■ THE TASK:
Copy the lines of the listing below, starting with the line that contains "You are a computer-use agent. Screen" and going on through the line that contains "point(131,328)", and swap "speech bubble" for "chat bubble" while leaving everything else unchanged. Leave the pictures out of your answer.

■ DATA EXTRACT:
::::::::

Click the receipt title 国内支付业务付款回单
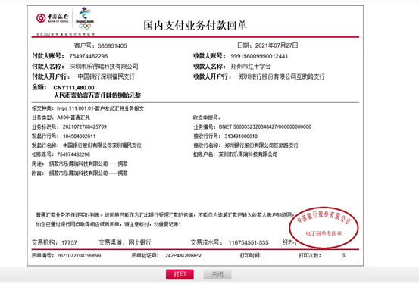This screenshot has width=419, height=284. (x=195, y=26)
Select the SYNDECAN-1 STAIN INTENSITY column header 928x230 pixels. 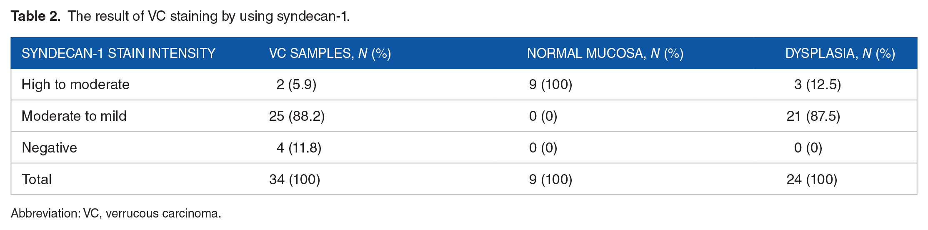(x=118, y=53)
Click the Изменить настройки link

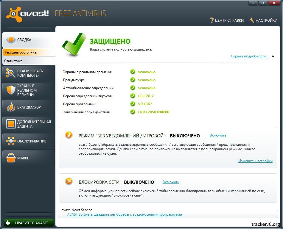255,161
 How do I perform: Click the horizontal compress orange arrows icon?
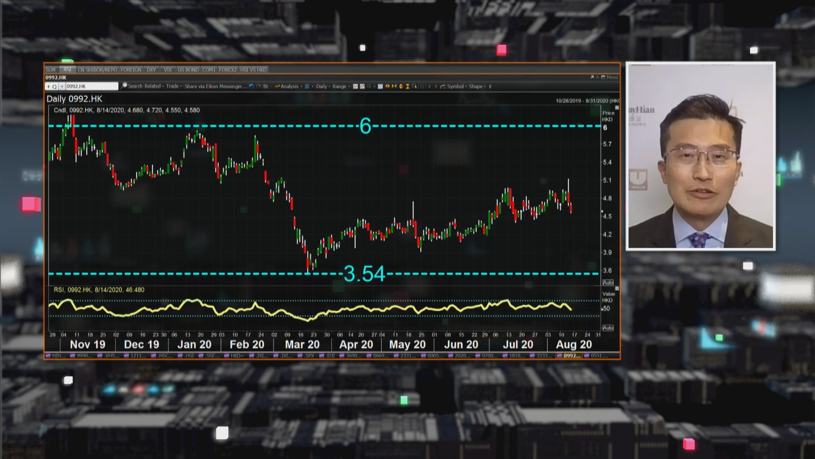point(394,86)
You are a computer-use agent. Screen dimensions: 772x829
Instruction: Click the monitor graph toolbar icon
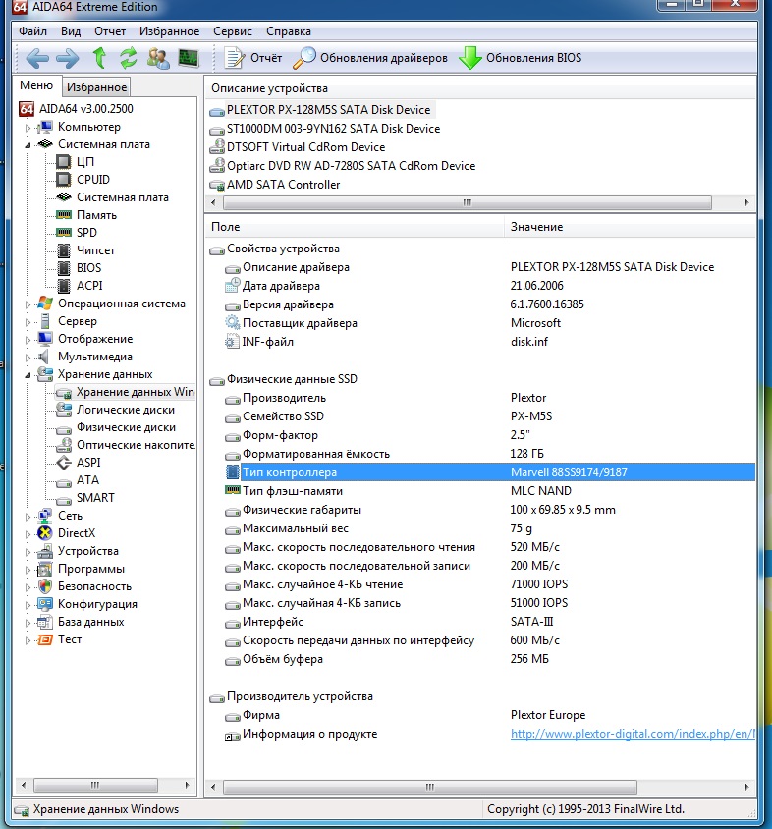188,58
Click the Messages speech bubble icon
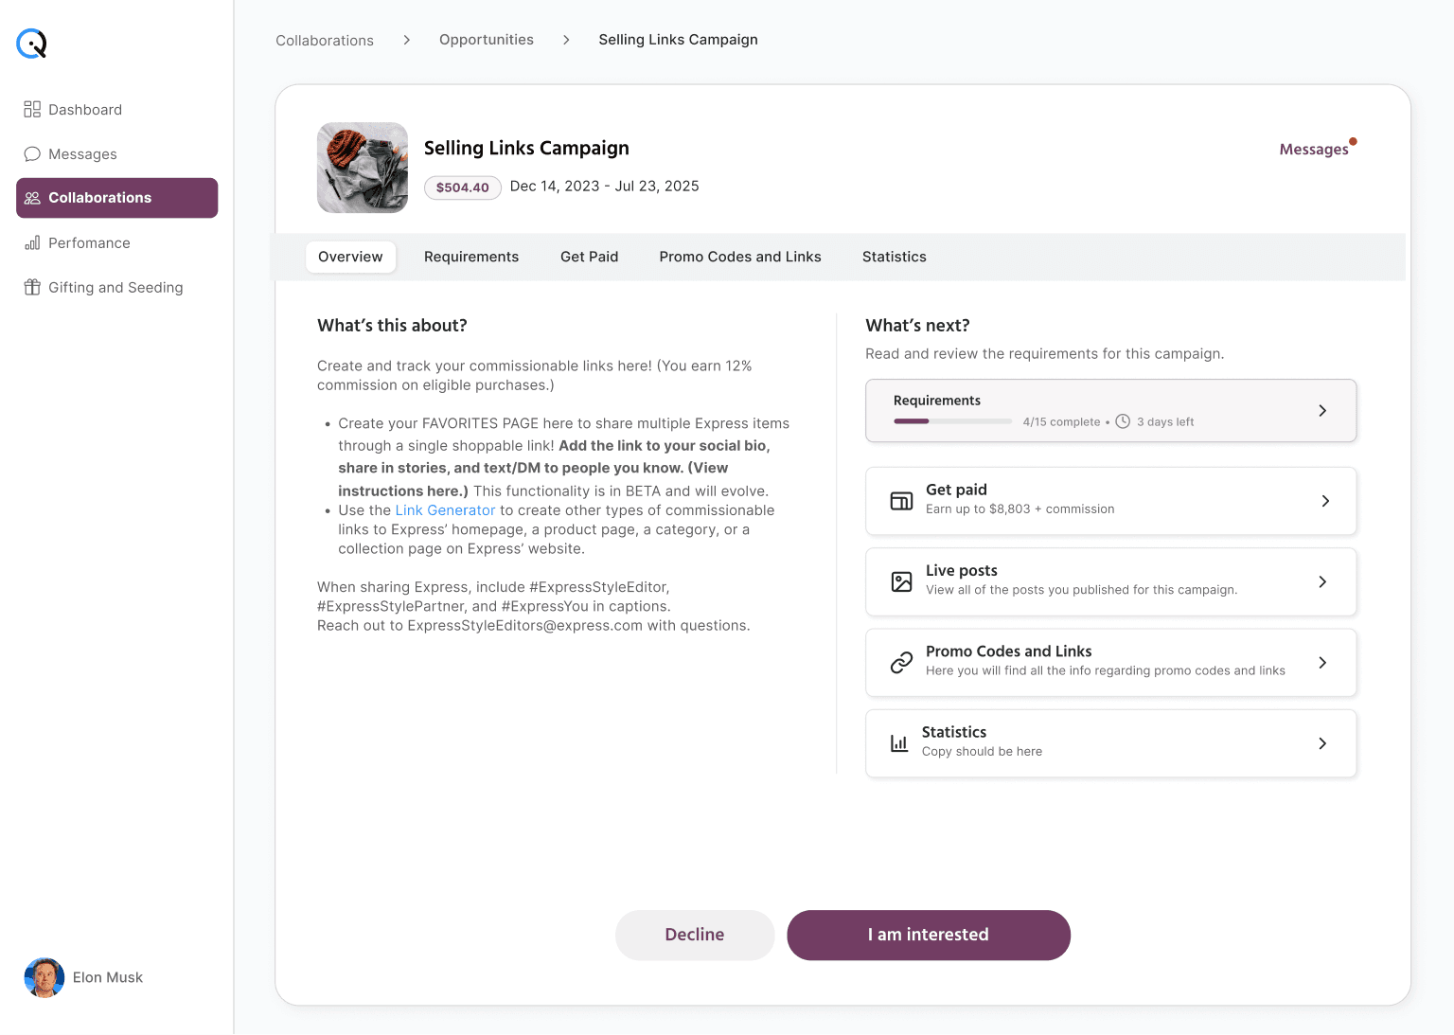 tap(32, 154)
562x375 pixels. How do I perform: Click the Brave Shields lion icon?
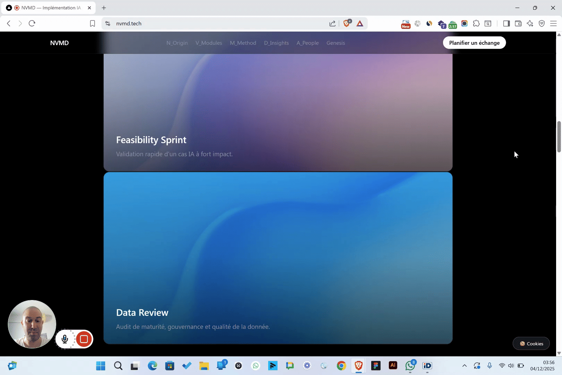tap(346, 23)
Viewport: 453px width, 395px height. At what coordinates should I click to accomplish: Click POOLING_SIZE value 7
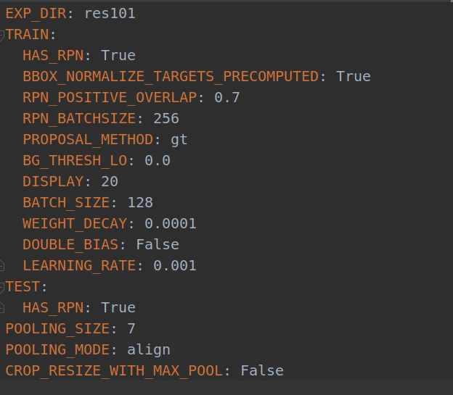point(131,328)
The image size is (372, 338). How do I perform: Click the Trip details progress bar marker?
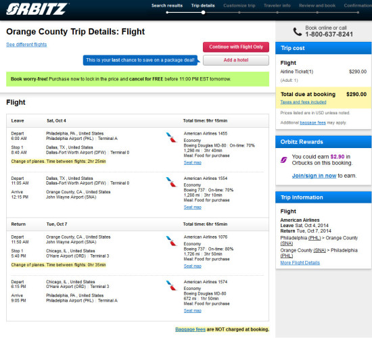(x=204, y=13)
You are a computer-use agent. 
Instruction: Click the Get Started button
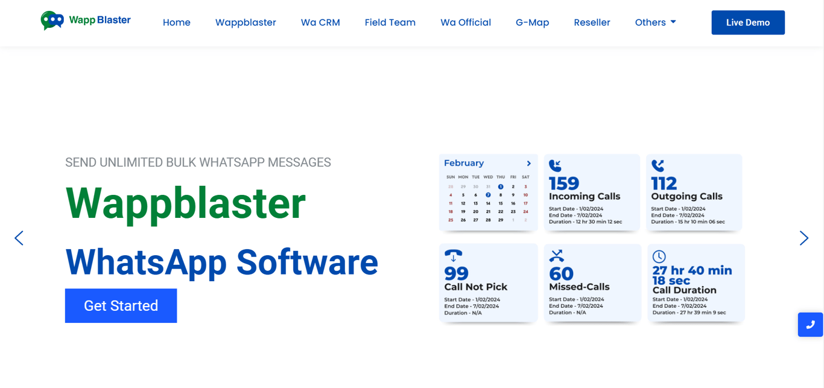(121, 306)
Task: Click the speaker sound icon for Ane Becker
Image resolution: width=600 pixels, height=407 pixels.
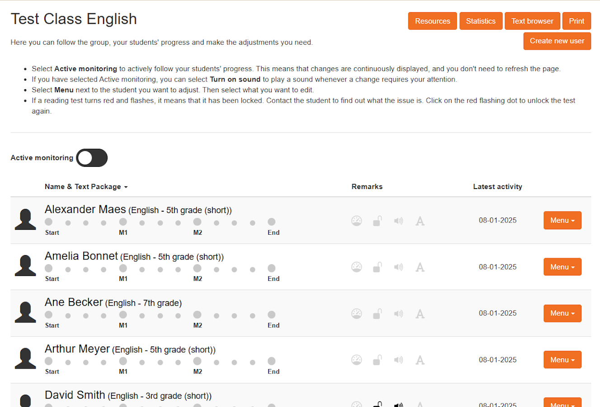Action: coord(398,314)
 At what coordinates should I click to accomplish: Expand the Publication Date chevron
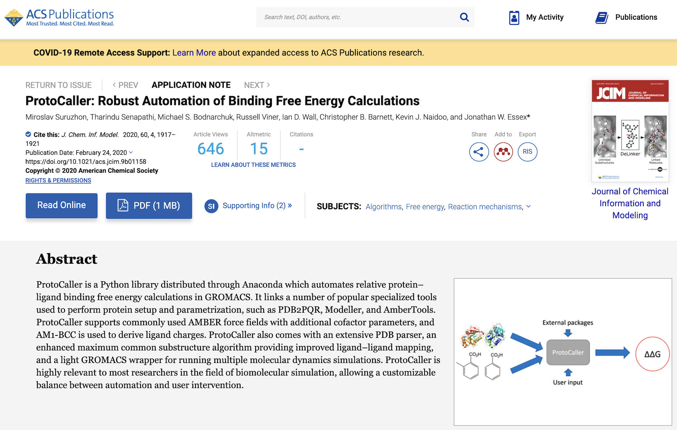(x=131, y=152)
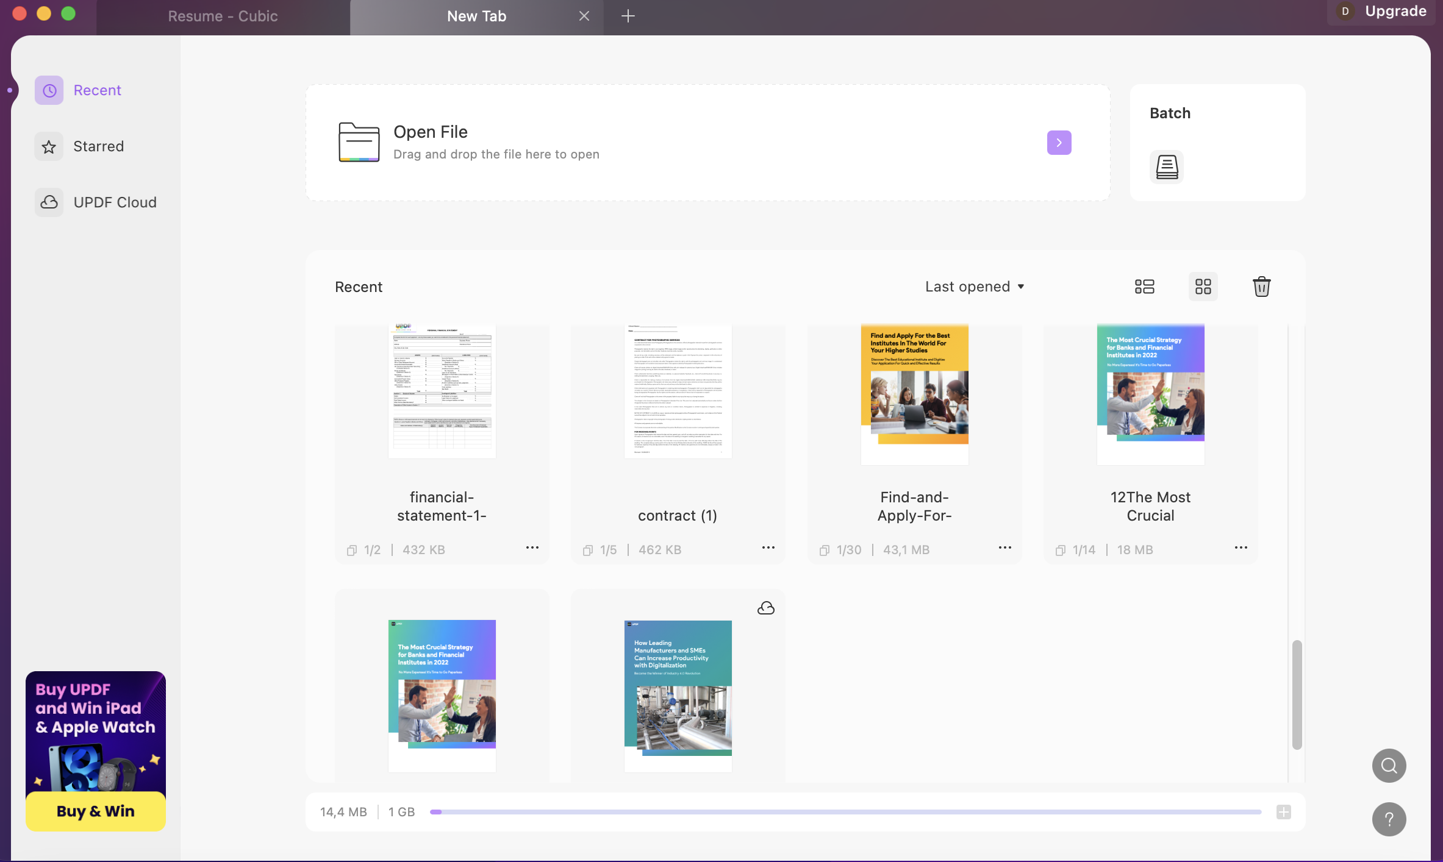Click the trash bin icon
This screenshot has width=1443, height=862.
tap(1261, 287)
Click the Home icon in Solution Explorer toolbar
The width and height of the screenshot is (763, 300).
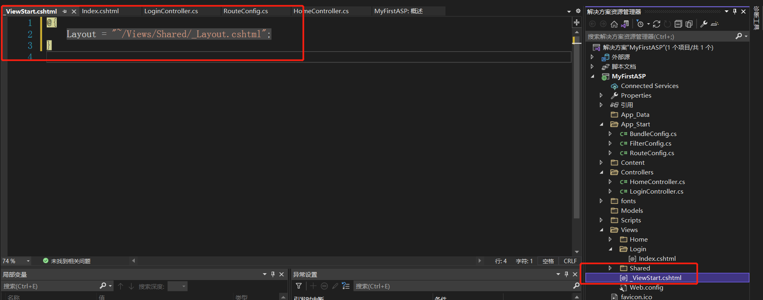coord(614,24)
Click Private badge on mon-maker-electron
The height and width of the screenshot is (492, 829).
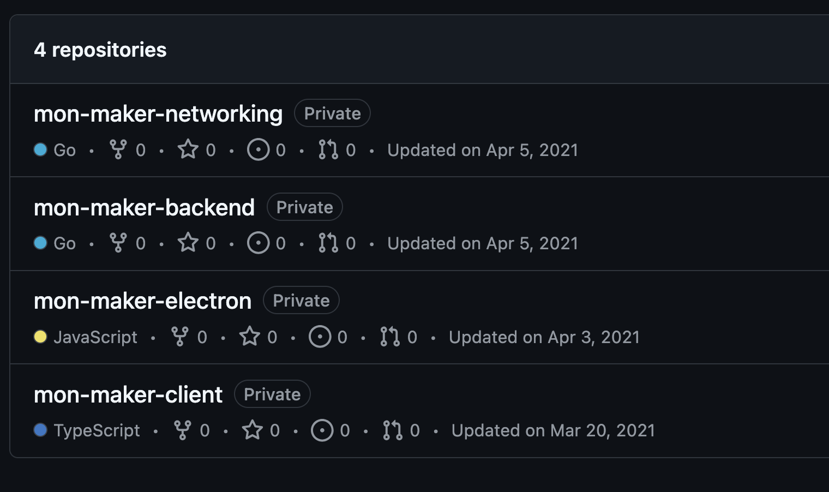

::::::::

■ WRITTEN SOLUTION:
You are a computer-use agent. Screen dimensions: 772x829
Instruction: Click the monitor graph toolbar icon
188,58
Click the Messages chat bubble icon
 tap(32, 154)
562x375 pixels. How do I perform: Click the Brave Shields lion icon?
tap(346, 23)
Viewport: 453px width, 395px height. At what coordinates should I click to accomplish: Click POOLING_SIZE value 7
point(131,328)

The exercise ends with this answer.